Description
Entity Resolution model Based on KNN using Word Embeddings + Word Movers Distance.
Predicted Entities
CPT Codes and their normalized definition with clinical_embeddings
.
How to use
...
cpt_resolver = ChunkEntityResolverModel.pretrained("chunkresolve_cpt_clinical","en","clinical/models")\
.setInputCols("token","chunk_embeddings")\
.setOutputCol("entity")
pipeline_puerile = Pipeline(stages = [documentAssembler, sentenceDetector, tokenizer, word_embeddings, clinical_ner, ner_converter, chunk_embeddings, cpt_resolver])
model = pipeline_puerile.fit(spark.createDataFrame([["""The patient is a 5-month-old infant who presented initially on Monday with a cold, cough, and runny nose for 2 days. Mom states she had no fever. Her appetite was good but she was spitting up a lot. She had no difficulty breathing and her cough was described as dry and hacky. At that time, physical exam showed a right TM, which was red. Left TM was okay. She was fairly congested but looked happy and playful. She was started on Amoxil and Aldex and we told to recheck in 2 weeks to recheck her ear. Mom returned to clinic again today because she got much worse overnight. She was having difficulty breathing. She was much more congested and her appetite had decreased significantly today. She also spiked a temperature yesterday of 102.6 and always having trouble sleeping secondary to congestion."""]]).toDF("text"))
results = model.transform(data)
...
val cpt_resolver = ChunkEntityResolverModel.pretrained("chunkresolve_cpt_clinical","en","clinical/models")
.setInputCols(Array("token","chunk_embeddings"))
.setOutputCol("resolution")
val pipeline = new Pipeline().setStages(Array(documentAssembler, sentenceDetector, tokenizer, word_embeddings, clinical_ner, ner_converter, chunk_embeddings, cpt_resolver))
val data = Seq("The patient is a 5-month-old infant who presented initially on Monday with a cold, cough, and runny nose for 2 days. Mom states she had no fever. Her appetite was good but she was spitting up a lot. She had no difficulty breathing and her cough was described as dry and hacky. At that time, physical exam showed a right TM, which was red. Left TM was okay. She was fairly congested but looked happy and playful. She was started on Amoxil and Aldex and we told to recheck in 2 weeks to recheck her ear. Mom returned to clinic again today because she got much worse overnight. She was having difficulty breathing. She was much more congested and her appetite had decreased significantly today.

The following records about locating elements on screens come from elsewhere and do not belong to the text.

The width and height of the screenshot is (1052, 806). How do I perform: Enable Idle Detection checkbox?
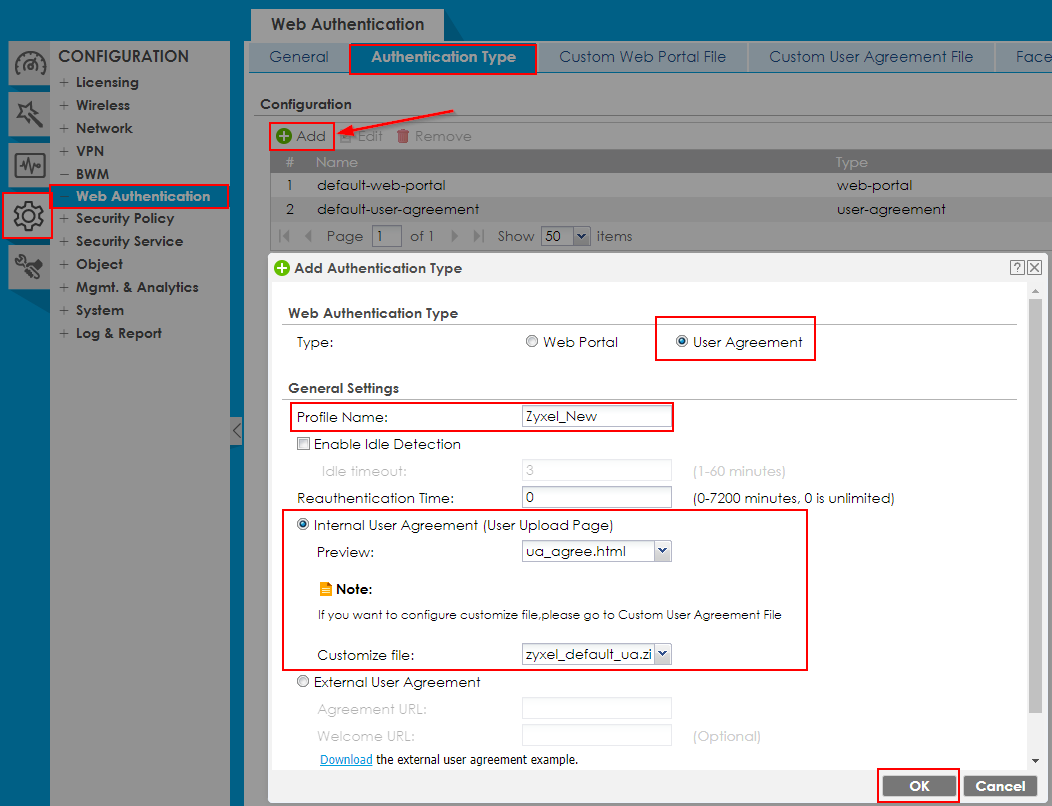pyautogui.click(x=304, y=444)
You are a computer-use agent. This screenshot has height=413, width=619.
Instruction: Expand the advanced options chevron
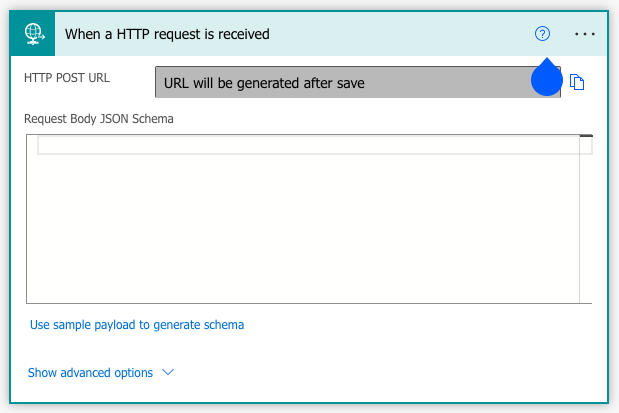[168, 373]
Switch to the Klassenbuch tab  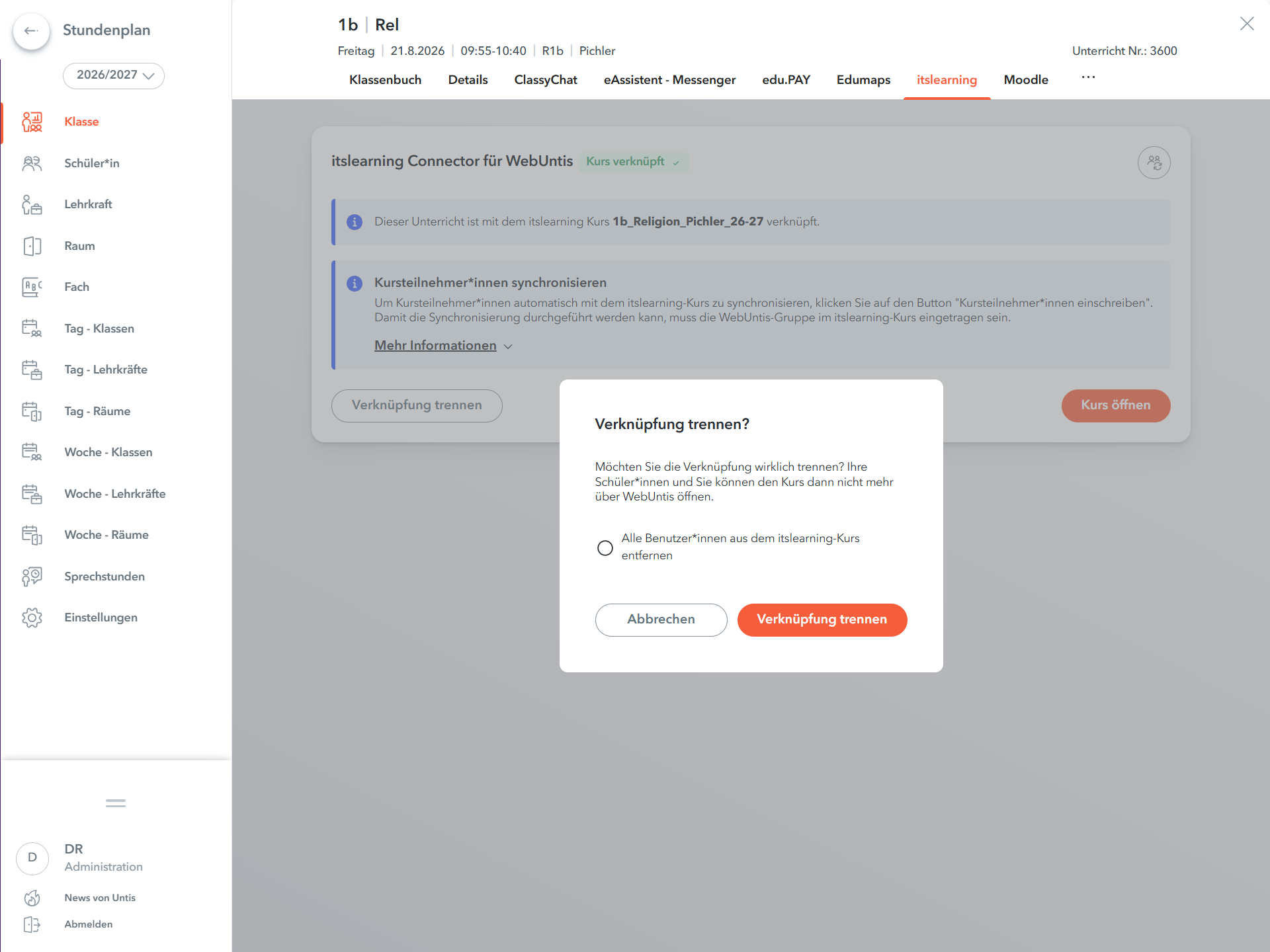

She also spiked a temperature yesterday of 102.6 and always having trouble sleeping secondary to congestion.").toDF("text")
val result = pipeline.fit(data).transform(data)
Results
chunk entity cpt_description cpt_code
0 a cold, cough PROBLEM Thoracoscopy, surgical; with removal of a sing... 32669
1 runny nose PROBLEM Unlisted procedure, larynx 31599
2 fever PROBLEM Cesarean delivery only; 59514
3 difficulty breathing PROBLEM Repair, laceration of diaphragm, any approach 39501
4 her cough PROBLEM Exploration for postoperative hemorrhage, thro... 35840
5 physical exam TEST Cesarean delivery only; including postpartum care 59515
6 fairly congested PROBLEM Pyelotomy; with drainage, pyelostomy 50125
7 Amoxil TREATMENT Cholecystoenterostomy; with gastroenterostomy 47721
8 Aldex TREATMENT Laparoscopy, surgical; with omentopexy (omenta... 49326
9 difficulty breathing PROBLEM Repair, laceration of diaphragm, any approach 39501
10 more congested PROBLEM for section of 1 or more cranial nerves 61460
11 trouble sleeping PROBLEM Repair, laceration of diaphragm, any approach 39501
12 congestion PROBLEM Repair, laceration of diaphragm, any approach 39501
Model Information
Name: | chunkresolve_cpt_clinical | |
Type: | ChunkEntityResolverModel | |
Compatibility: | Spark NLP 2.4.2+ | |
License: | Licensed | |
Edition: | Official | |
Input labels: | token, chunk_embeddings | |
Output labels: | entity | |
Language: | en | |
Case sensitive: | True | |
Dependencies: | embeddings_clinical |
Data Source
Trained on Current Procedural Terminology dataset.